JEFFERSON PARISH, La. — “We Support JPSO” yard signs are cropping up across Jefferson Parish.
It’s part of a grassroots campaign for a 7-mil property tax increase for the department.
I know no one wants to pay more taxes. I don’t want to pay more taxes.
That said JP Sheriff Joe Lopinto is asking taxpayers to pay a little more.
The new tax would raise about $28 million for deputy and other employee raises.
The sheriff says it’s about paying a competitive wage with what other agencies in the metro area are offering.
He claims his personnel is now making about 20% less than what neighboring departments are paying.
“State police are hiring. New Orleans is hiring. St. Tammany is hiring. Everybody is hiring. So, I’ve got to make sure that my salaries are comparable to those other agencies and bring us up.”
Lopinto says he’s also trying to prevent what’s happening in New Orleans.
So many officers have left the NOPD in recent years, that staffing is at an all-time low.
“It’s not that the NOPD purposely tries to do a poor job,” Lopinto said. “But when you only have a certain amount of personnel to be able to respond to the calls for service, it takes them hours to be able to get to your calls for service. We don’t want that in Jefferson Parish.”
According to Lopinto, he’s short about 200 employees.
That includes about 35 to 40 fewer deputies on the street.
JP neighbors we spoke with seem happy with the job JPSO is doing and they want to keep it that way.

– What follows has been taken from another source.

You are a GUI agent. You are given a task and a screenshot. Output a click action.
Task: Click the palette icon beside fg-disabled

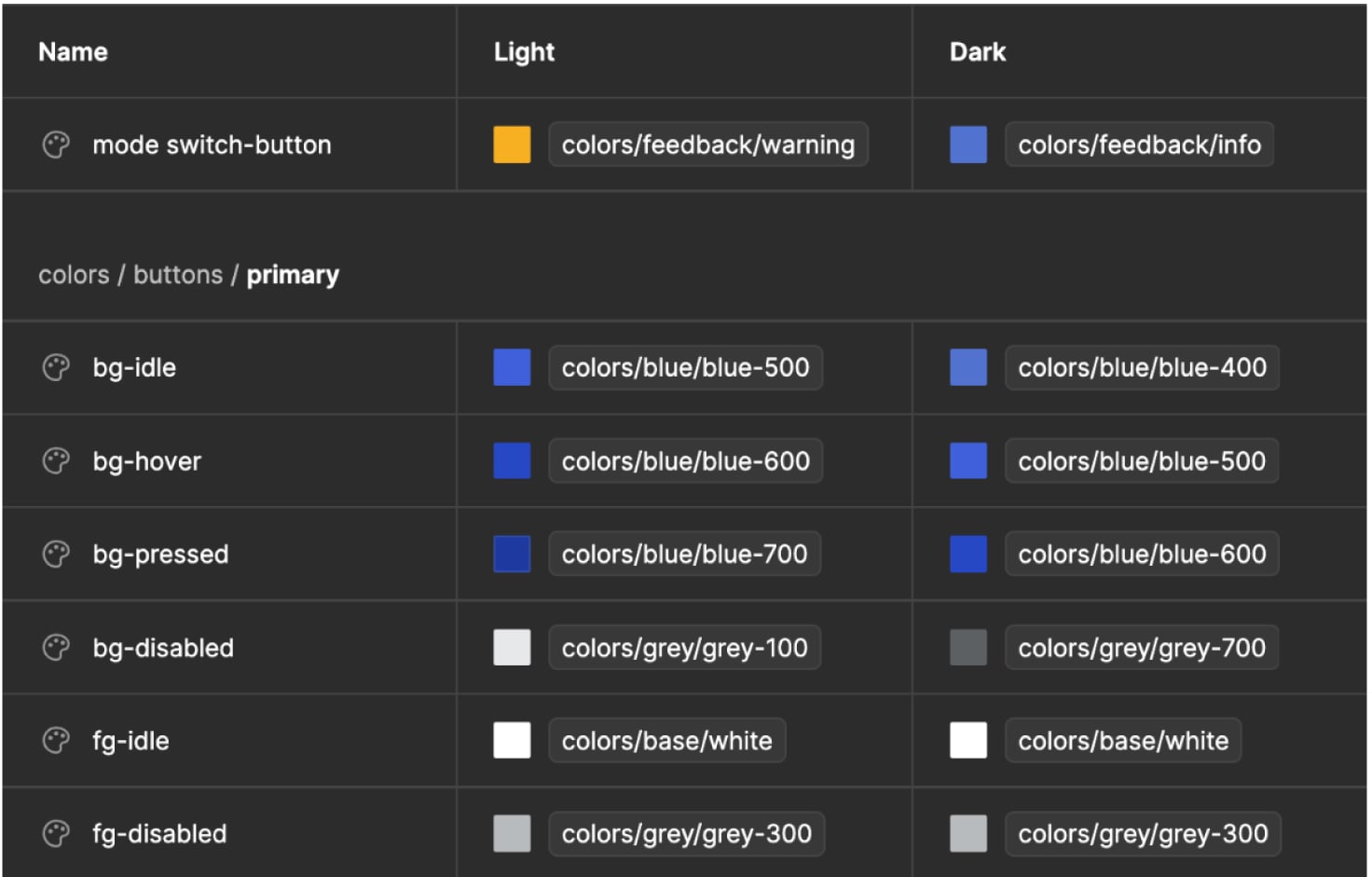coord(56,834)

“If we want to have good police, sheriff’s deputies we need to pay them,” Betty Kernion said. “Especially right now with inflation and everything else.”

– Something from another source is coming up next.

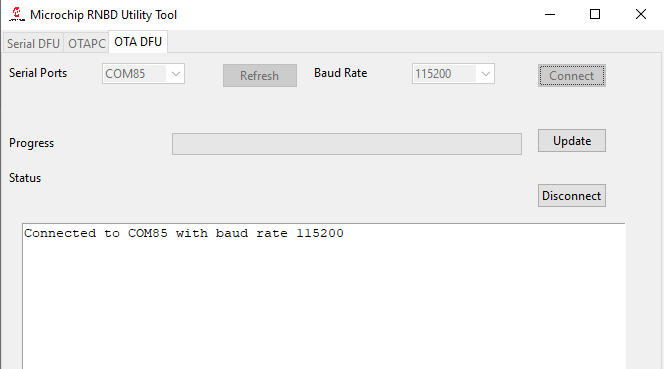Click the Status label
This screenshot has width=664, height=369.
(x=25, y=178)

“Someone yesterday told me that Jefferson Parish deputies aren’t paid as well as others in the area and it’s time we catch up,” Arthur Richard said.

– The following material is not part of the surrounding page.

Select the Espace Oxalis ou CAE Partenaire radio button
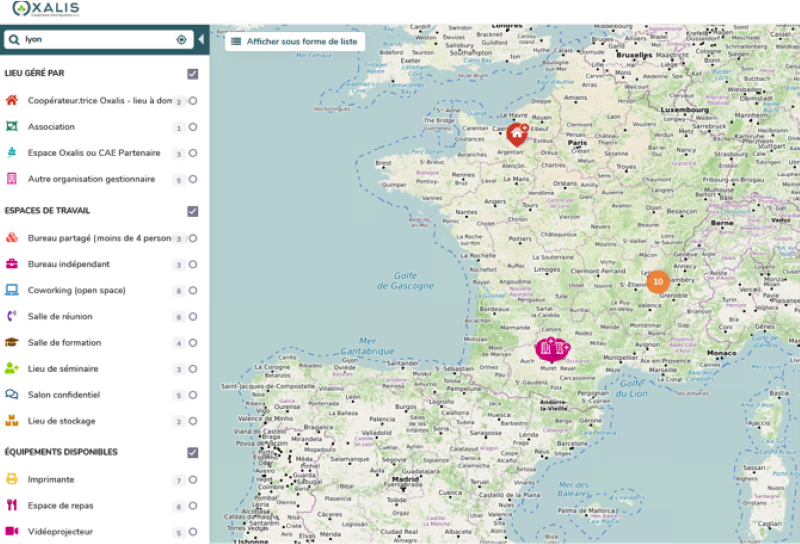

“If they don’t stay competitive then we are going to end up like other surrounding parishes, Orleans to be specific,” Stephanie Quigley said. “We can’t have the same kind of crime in Orleans, in Jefferson Parish.”
One area where the JPSO has seen a rapid rate of departures is in the parish prison.
Sheriff Lopinto admits he’s down about 120 of his budgeted 400 correctional officers.
To make up the difference, the sheriff’s office now requires all the department’s POST certified officers to work at least one shift a month at the jail.
“It’s stopped my correctional officers from leaving,” Lopinto said. “It’s given them the break that they’ve needed. On the opposite side, I’ve had more deputies then leave. They’ve taken jobs in other agencies because they don’t want to work the jail.”
The sheriff's department tax proposal will appear on the April 30 ballot in JP.
The 7-mil increase would add about $143 dollars to the yearly tax bill of a home valued at just under $300,000.